Cell culture process development starts with cell line generation and selection, followed by process and media optimization in small scale systems, including 96-well plates, shaker flasks, and bench-scale bioreactors, for high throughput screening purposes. Once conditions are defined, the process is often transferred to a pilot scale to test scalability and produce material for preclinical toxicology studies, and then larger scale manufacturing for production of clinical material under current good manufacturing practices (cGMP) regulations. Once development of a commercial cell culture process for production of a biological product is completed at the laboratory and pilot scales, the commercialization process begins with process characterization, scale-up, technology transfer, and validation of the manufacturing process.²

As cell culture technology is maturing, the biopharmaceutical industry has applied platform processes to satisfy material demand and quality requirements within a short period of time.
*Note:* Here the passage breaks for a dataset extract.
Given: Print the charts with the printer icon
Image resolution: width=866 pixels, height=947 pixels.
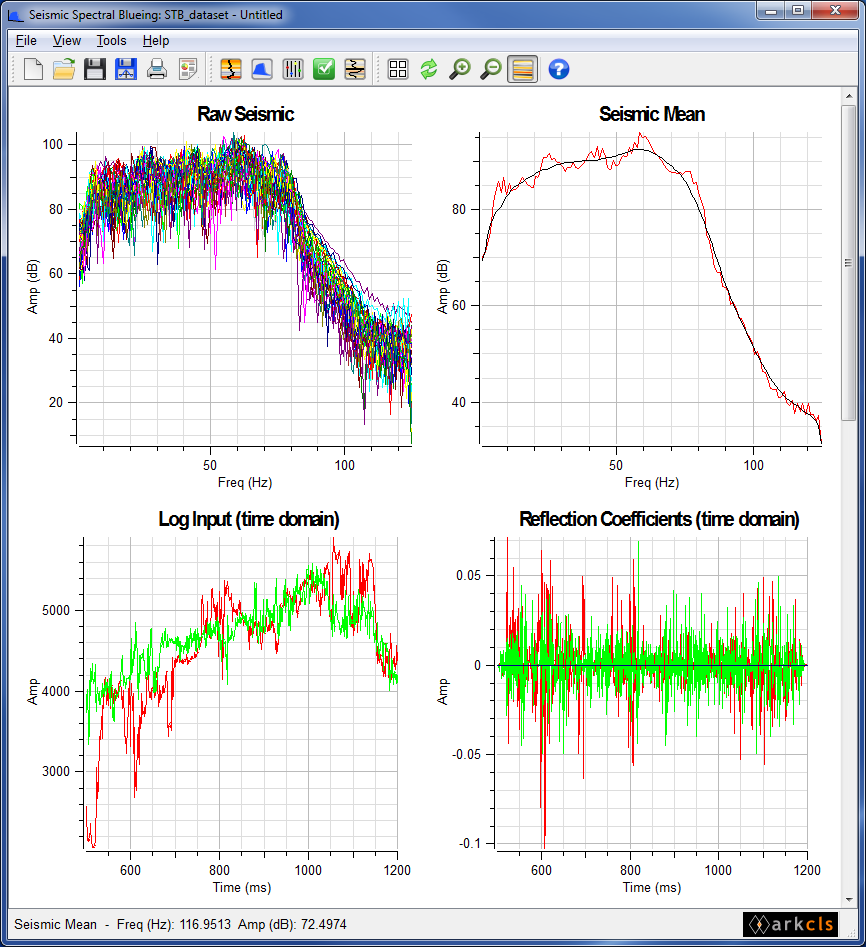Looking at the screenshot, I should click(x=157, y=69).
The cell culture platform often consists of common host cell, expression vector, transfection and selection methods during cell line generation, and standard cell culture media, process control and scale up methodologies during process optimization. This approach not only enables fast process development, but also provides predictable performances in scale up, facility fit and downstream process integration.
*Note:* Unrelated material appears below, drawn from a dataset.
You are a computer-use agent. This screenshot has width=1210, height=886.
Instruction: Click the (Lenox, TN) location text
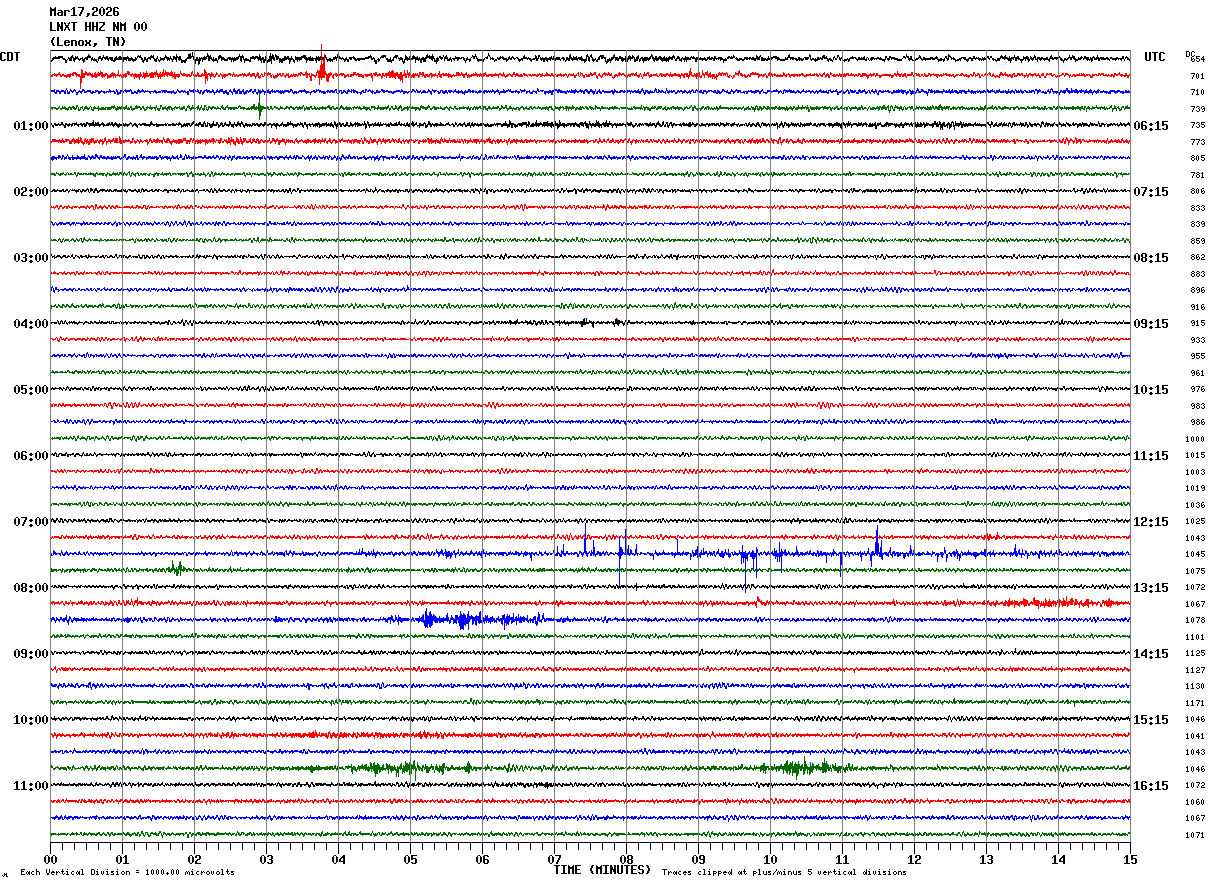(x=88, y=42)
Mammalian Expression Systems

Therapeutic antibodies are mainly produced in mammalian host cell lines including NS0 murine myeloma cells, PER.C6® human cells, and Chinese hamster ovary (CHO) cells.^4–8 The selection of expression system is determined by its ability to deliver high productivity with acceptable product quality attributes and the preferences of individual companies, which is often influenced by their historical experiences.
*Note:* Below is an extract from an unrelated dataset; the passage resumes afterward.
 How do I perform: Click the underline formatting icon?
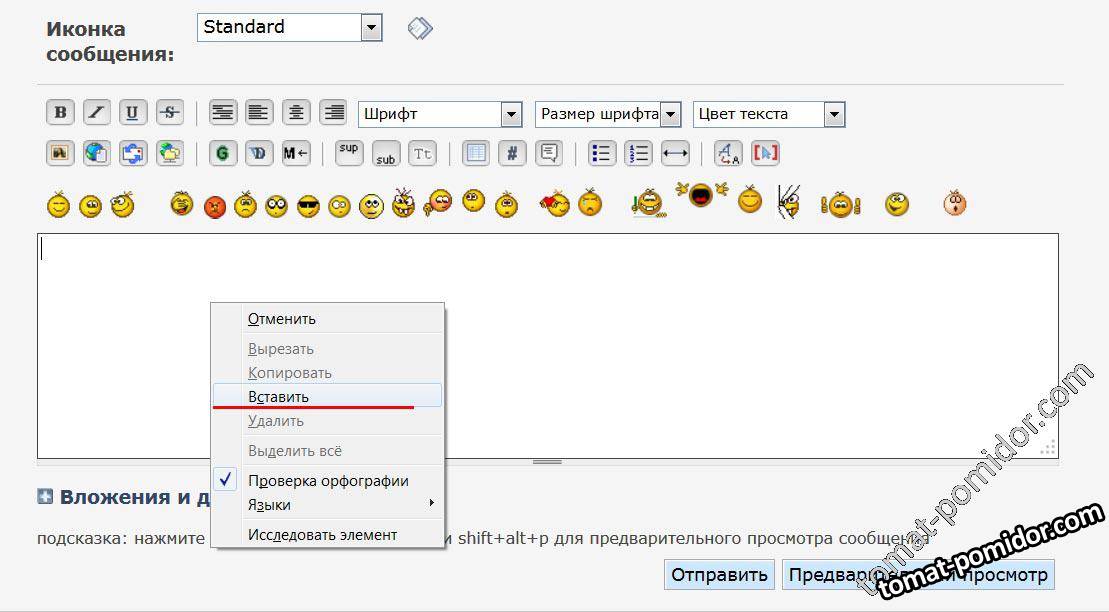click(133, 113)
Murine NS0 cells are non-immunoglobulin secreting myeloma cells that are cholesterol auxotrophs requiring the presence of cholesterol in culture medium for growth;⁹ however, cholesterol-independent NS0 cells also have been established.^10–12 NS0 cells lack endogenous glutamine synthetase (GS) enzyme activity making them suitable for use with GS as a selectable marker for recombinant antibody expression.¹³ High antibody productivity has been reported from non-GS NS0 cell lines as well.^14,15 Mouse-derived cell lines, including NS0, produce N-glycolylneuraminic acid (NGNA; a sialic acid that cannot be synthesized by humans) at appreciable levels. This sialic acid form was initially believed to present a potential immunogenicity concern in humans. It was later shown that CHO cells can express low levels of NGNA and that humans apparently incorporate NGNA into proteins from dietary sources, which tempered immunogenicity concerns.^16–18 Murine cells, including NS0, do produce alpha-Gal-alpha(1,3) Gal linkages, which humans have been shown to express antibodies against. Although NS0 cells have been used in industry to produce therapeutic antibodies, these potential immunogenicity aspects have likely limited use of these cells for therapeutic antibody production.

Compared to NS0 and CHO cells, PER.C6® cells embody a relatively new technology. Cells are derived from human embryonic retina cells that have been immortalized by transfecting the E1 genes from adenovirus 5 DNA.¹⁹ Like NS0 and CHO cells, PER.C6® cells can proliferate indefinitely in suspension under serum-free conditions.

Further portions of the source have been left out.